The 1st U.S. Circuit Court of Appeals in May tossed all the convictions against Gamal Abdelaziz and all but one conviction of another parent, John Wilson.

John Wilson and his wife leave federal court .
John Wilson, left, and his wife leave federal court after he was found guilty of participating in a fraudulent college admissions scheme, Oct. 8, 2021, in Boston. AP Photo/Josh Reynolds, File

BOSTON (AP) — Federal prosecutors are dropping charges against two parents whose convictions in the sprawling college admissions bribery scandal were overturned by an appeals court, prosecutors said Thursday.

The 1st U.S. Circuit Court of Appeals in May tossed all the convictions against Gamal Abdelaziz and all but one conviction of another parent, John Wilson. The Boston-based appeals court upheld Wilson’s conviction on a charge of filing a false tax return.

The Massachusetts U.S. attorney’s office told the judge in court papers that it’s dismissing those charges tossed by the 1st Circuit, and asked to set a new sentencing date for Wilson on the tax count.
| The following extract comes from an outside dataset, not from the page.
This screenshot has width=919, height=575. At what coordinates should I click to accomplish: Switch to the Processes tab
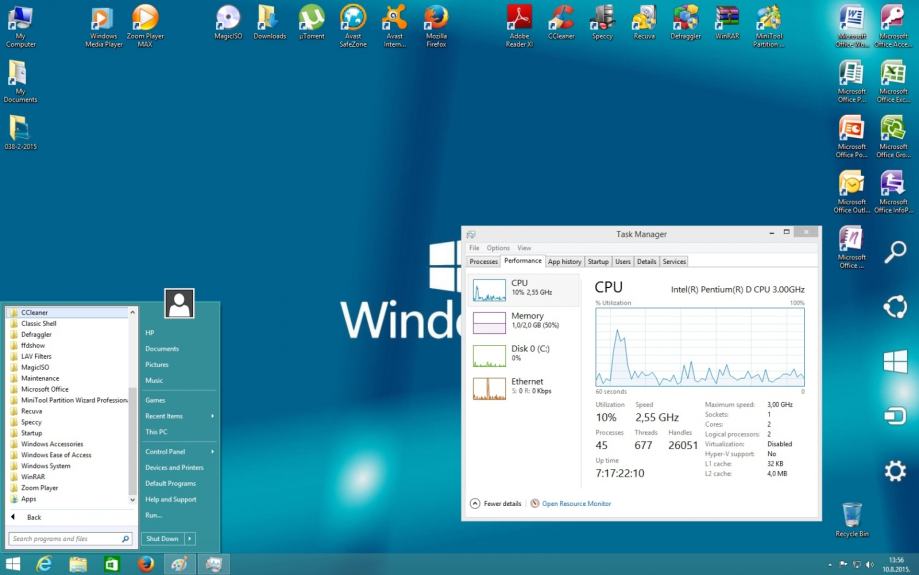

Wilson had been sentenced last year to 15 months in prison and Abdelaziz was sentenced to a year behind bars, after jurors found them guilty in 2021 of buying their kids’ ways into school in the first case to go to trial in the so-called “Operation Varsity Blues” scandal. A court later agreed that they could remain free while they pursued their appeals.

Abdelaziz, of Las Vegas, was accused of paying $300,000 to get his daughter into the University of Southern California as a basketball recruit. Authorities alleged that Wilson, a former executive at Staples Inc., paid $220,000 to have his son designated as a USC water polo recruit and an additional $1 million to buy his twin daughters’ ways into Harvard and Stanford.

The defense said the fathers believed their payments were legitimate donations to the schools, and pointed the finger at the corrupt admissions consultant at the center of the scheme: Rick Singer.

The three-judge panel of the 1st Circuit said the trial judge was wrong in instructing the jury that admissions slot constitutes “property” of the universities under the mail and wire fraud law. The judges found that the government also failed to prove that the parents agreed to join the “overarching conspiracy among Singer and his clients.”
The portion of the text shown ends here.